I want to introduce 3 traffic classes.
High priority low latency (sip,icmp,ospf,winbox,…)
Normal traffic (web,smtp,…)
No use traffic (p2p,…)
My Idea is to make the classification once for every packet. So I want to use
TOS to mark it once when entering my network. All routers in my network along
the path can use the TOS-mark for queuing. So routers in the middle of my
network do not need to classify/mangle packets.
TOS as received with customer’s packets is not reliable. So it has to be cleared
when entering my network. (I’v done some sniffing on sip-rtp-traffic. Even there
are different TOS settings if at all).
Then I have to identify links which build bottlenecks and make a queuetree
for this interface (one on each side of the link). The queuetree has one Father
and 3 children (one for each traffic class). Each children has a different priority.

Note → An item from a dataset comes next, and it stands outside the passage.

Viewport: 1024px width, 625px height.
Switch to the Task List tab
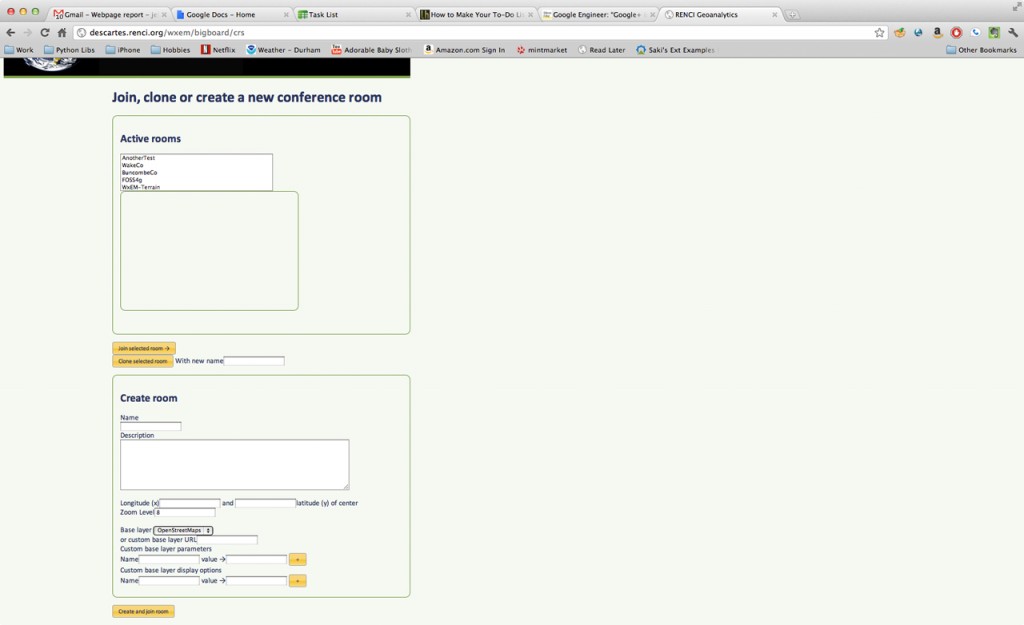353,15
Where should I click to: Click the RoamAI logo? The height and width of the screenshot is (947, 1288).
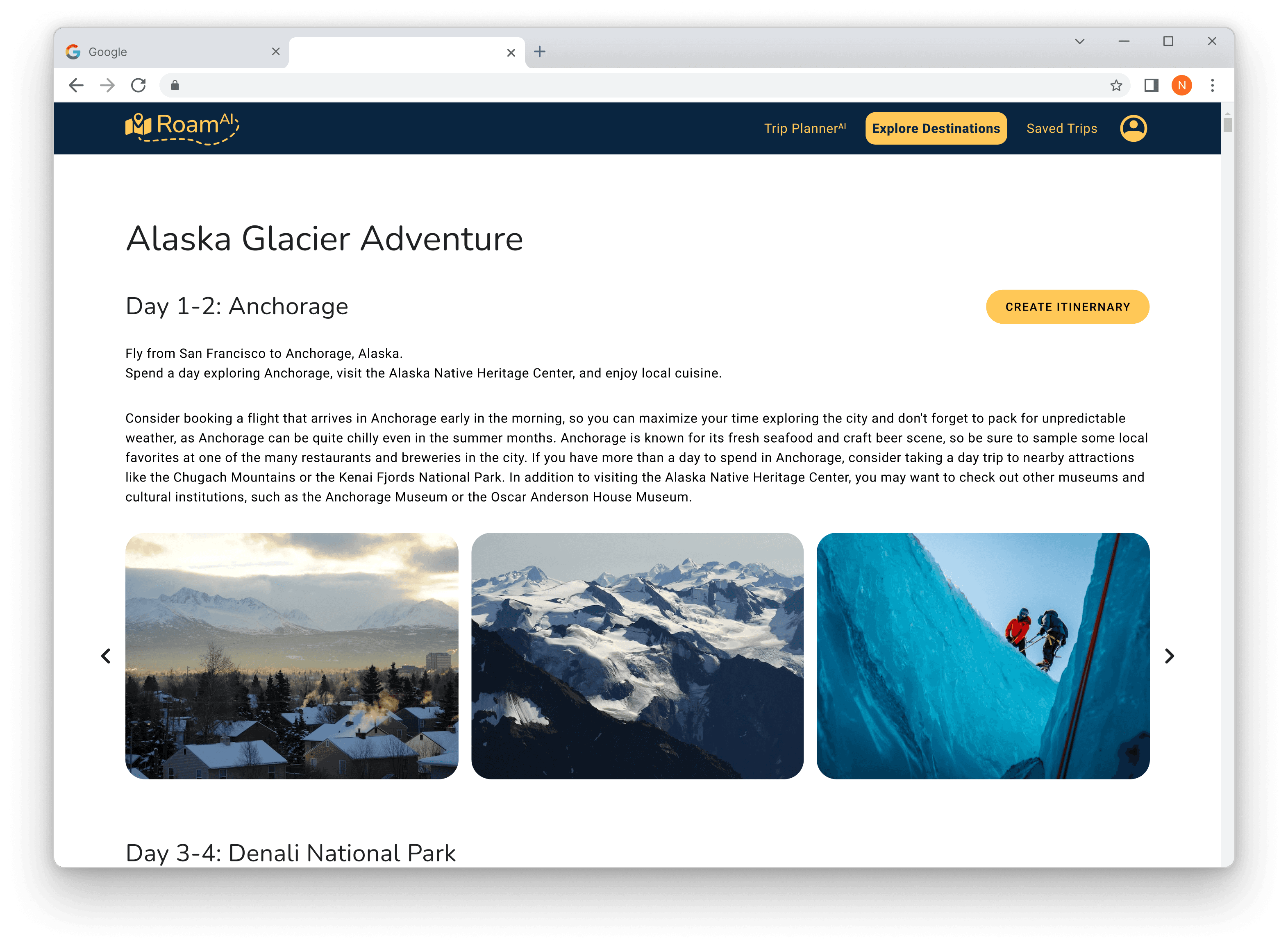pyautogui.click(x=182, y=128)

DSCP (ToS is replaced with DSCP).
DSCP should be correct way to identify different type of traffic across the network. Traffic that is going over the router and action set on out chains ‘action=change DSCP (ToS)’, the DSCP value will be changed.
So you can identify specific traffic on other router by DSCP value.

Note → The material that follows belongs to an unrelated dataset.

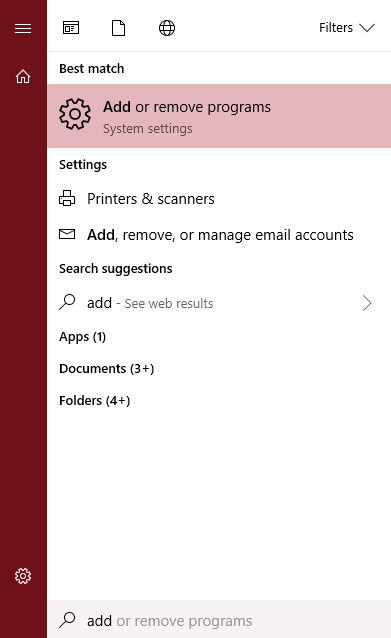The image size is (391, 638).
Task: Click the printer icon for Printers & scanners
Action: 67,199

Off course mangle to mark the packets.
Queue to set the priorities (as without priorities configured by the means of router, DSCP is just value that does improve anything).
So what you are saying is that you just mark the packets using Mangle rules, then queue them using queues(tree or simple) with different priorities, correct?
Yes,
the purpose of DSCP is just another option to determine the packet.
You may call it something like ‘packet-marks’, but ‘packet-marks’ works within the same router only.
However, it is possible to identify DSCP over the network, where packets are transported.
Ok cool, I’ll roll it over at the next meeting and see what they say. Hopefully we can implement it quickly there-after and then I can give you guys feedback.
We are working on the same topic and we have pretty good resources on the backhaul side, but we not found any QoS implementation that did the job inside the backhaul side. So far, we found two principal bottlenecks: the main dedicated link and the APs.
Recent implementations on both bottlenecks we found are showing nice results. The main link QoS is very simple cuz have a fixed bandwidth and only two interfaces (pub and local) using queue tree. The endpoint QoS (Wireless AP) is more complicated and need advanced QoS implementation.
The thing that really helped us a lot was limiting tcp connections to 30 at the AP side.